Stored data entries
- - - - -

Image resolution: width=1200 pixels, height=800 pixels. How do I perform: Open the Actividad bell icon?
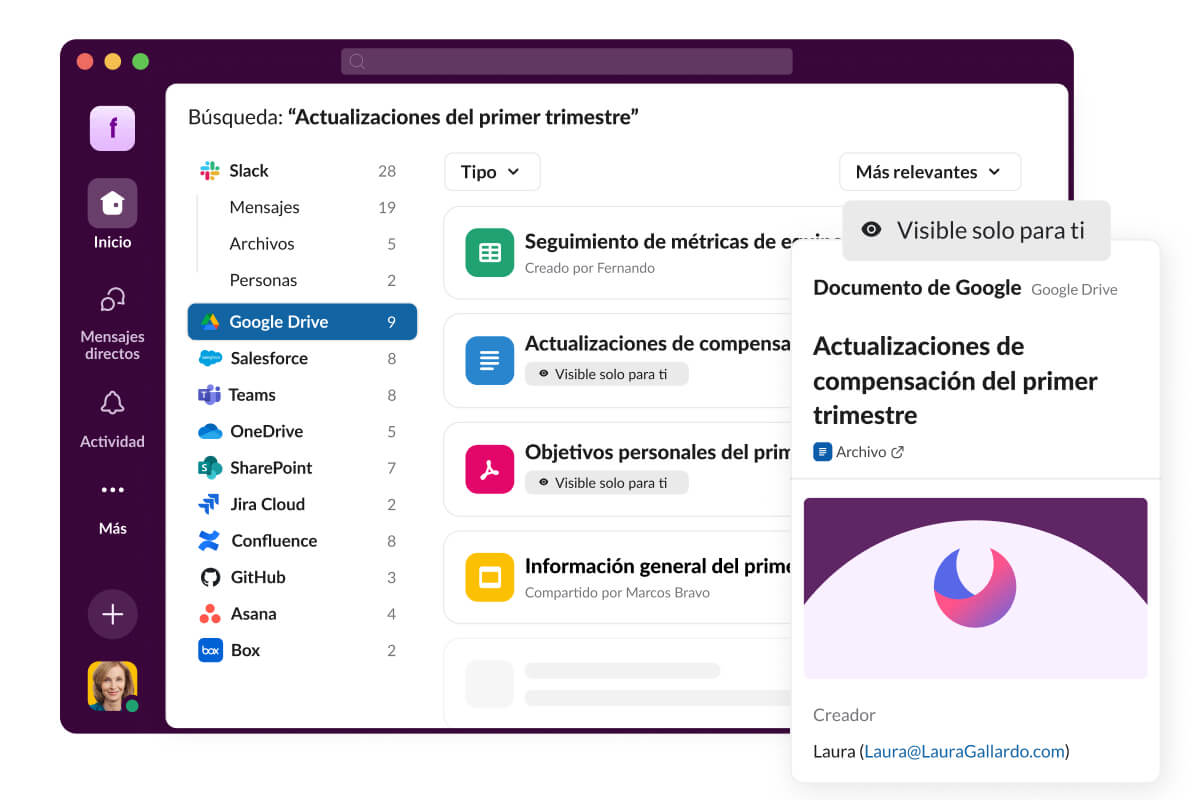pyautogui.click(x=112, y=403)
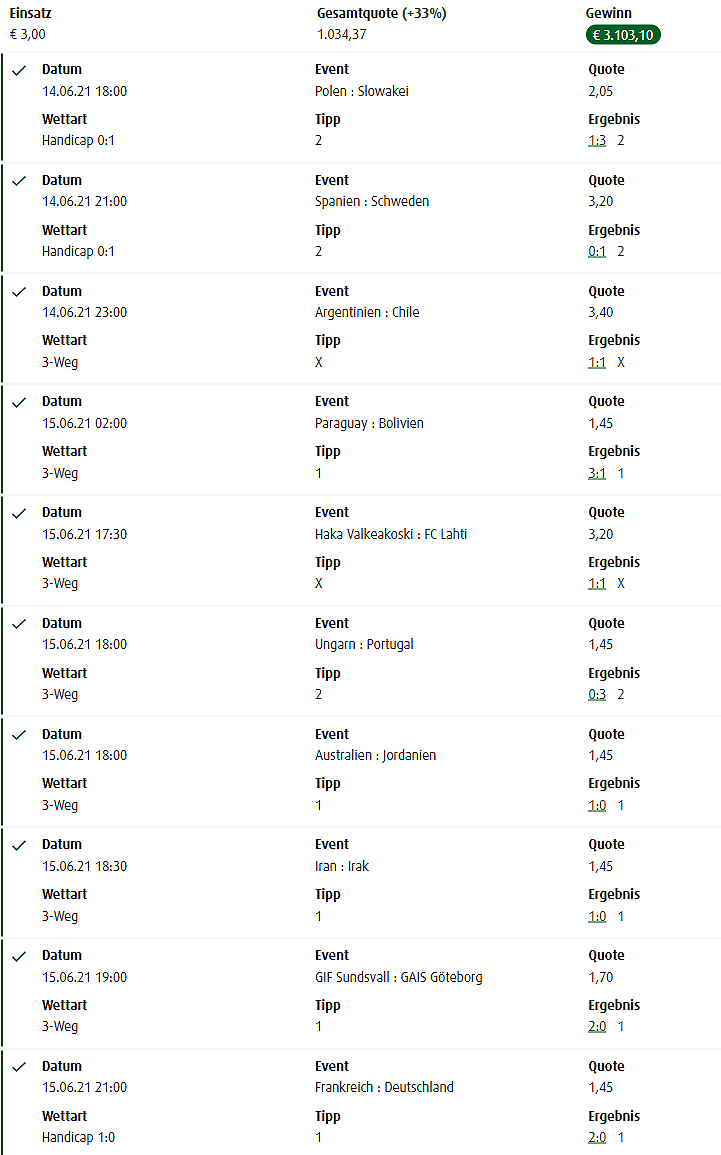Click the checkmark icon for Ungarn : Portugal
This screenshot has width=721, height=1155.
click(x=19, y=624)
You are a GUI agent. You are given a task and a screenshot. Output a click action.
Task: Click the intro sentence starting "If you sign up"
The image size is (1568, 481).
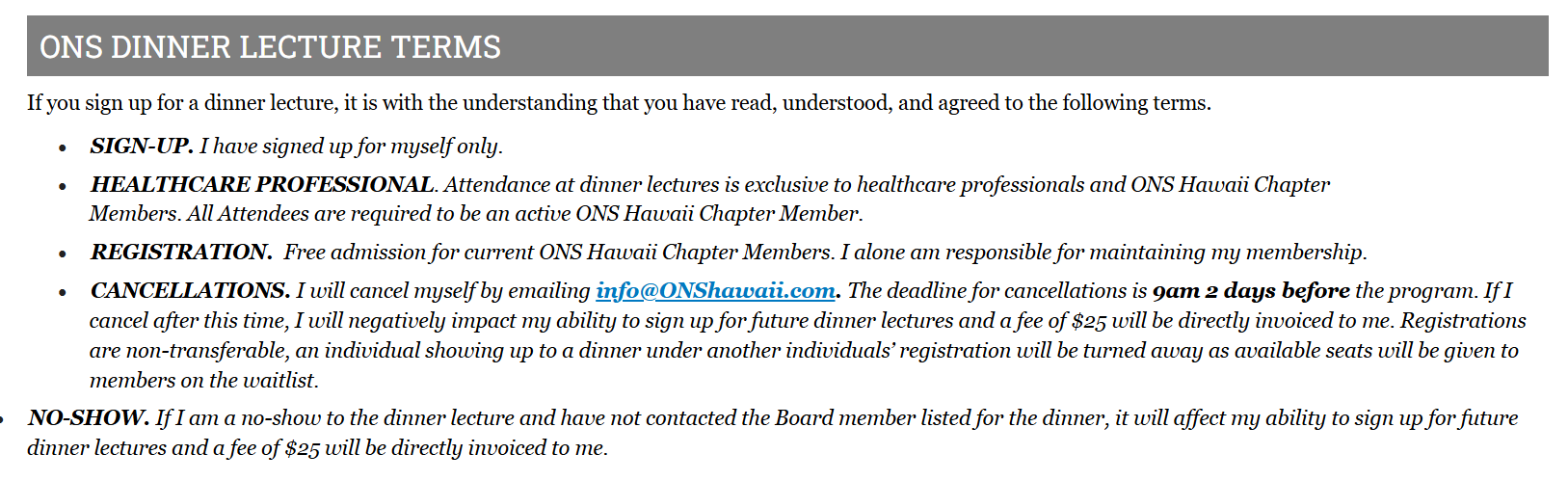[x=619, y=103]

- - - - -

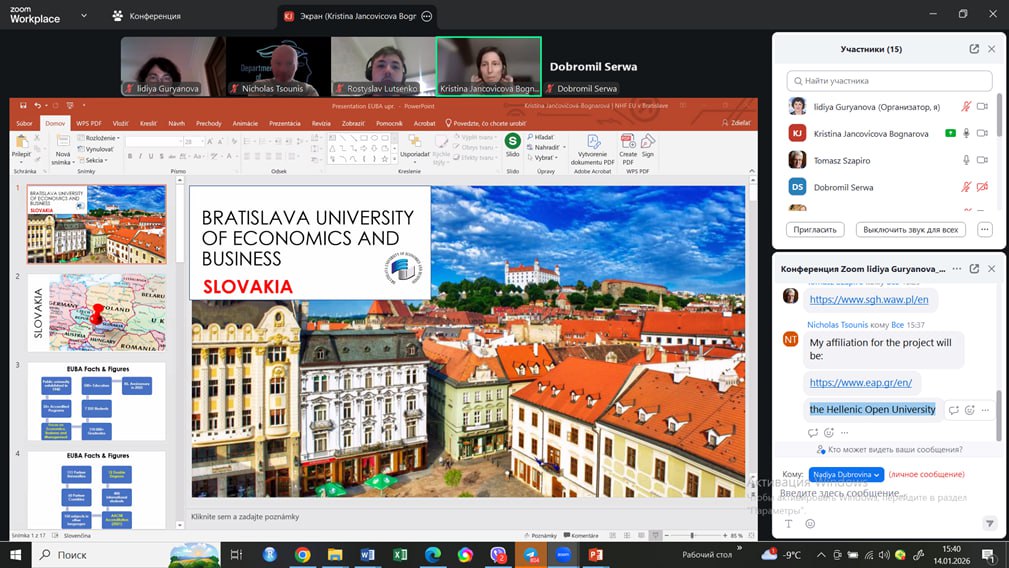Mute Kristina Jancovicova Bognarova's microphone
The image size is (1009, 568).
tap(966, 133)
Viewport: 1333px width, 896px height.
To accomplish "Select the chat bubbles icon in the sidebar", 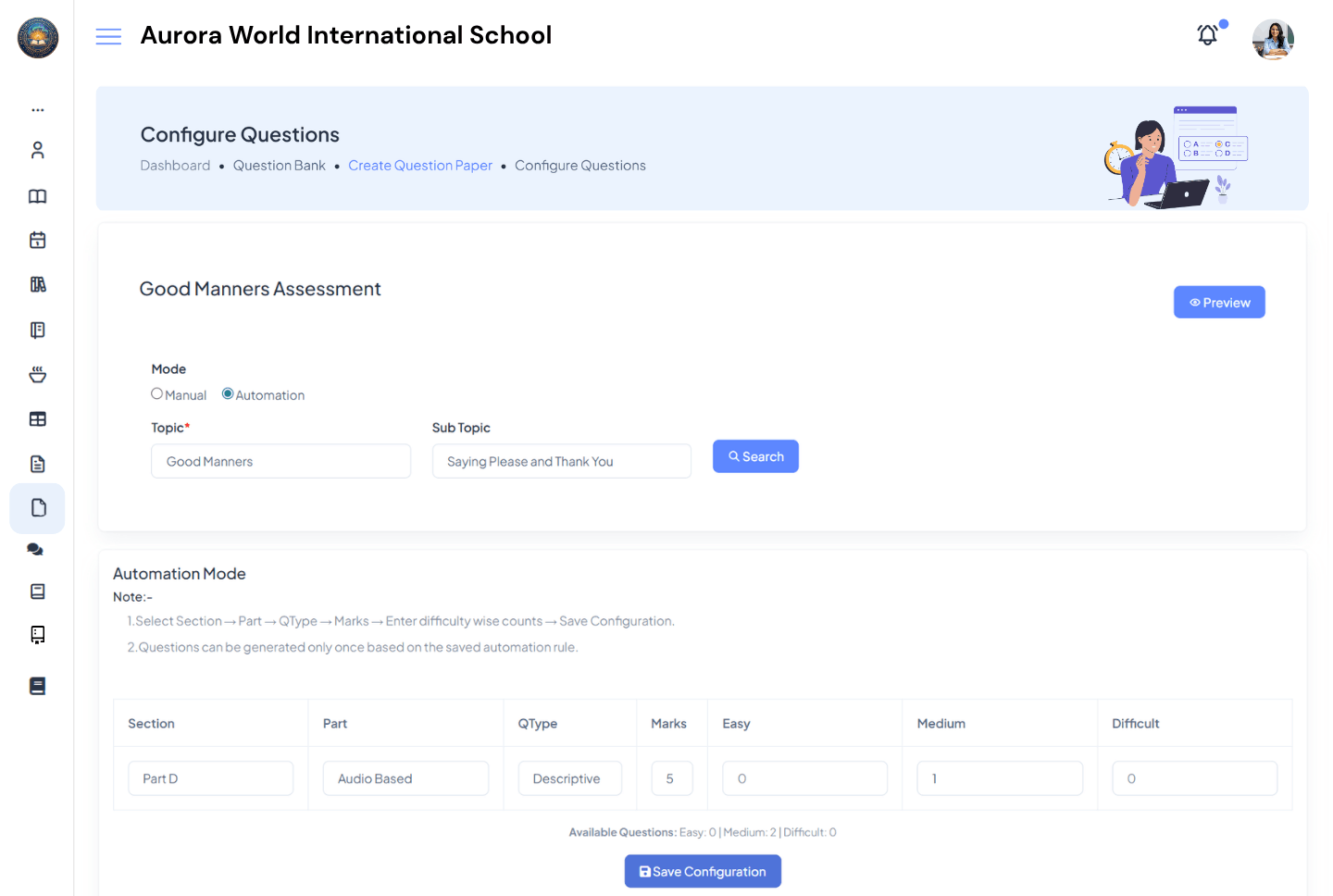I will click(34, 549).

- - - - -

● TASK TO CARRY OUT
Rewrite only the part of the listing that opens with the line containing "Image resolution: width=1200" and closes with the line containing "click(x=19, y=624)", updating "bell icon" to "notification icon" and keeping everything else unchanged. Leave the pictures out of the answer.

● FULL SOLUTION
Image resolution: width=1200 pixels, height=800 pixels. How do I perform: Open the Actividad notification icon?
pyautogui.click(x=112, y=403)
Click the checkmark icon for Ungarn : Portugal
This screenshot has width=721, height=1155.
click(x=19, y=624)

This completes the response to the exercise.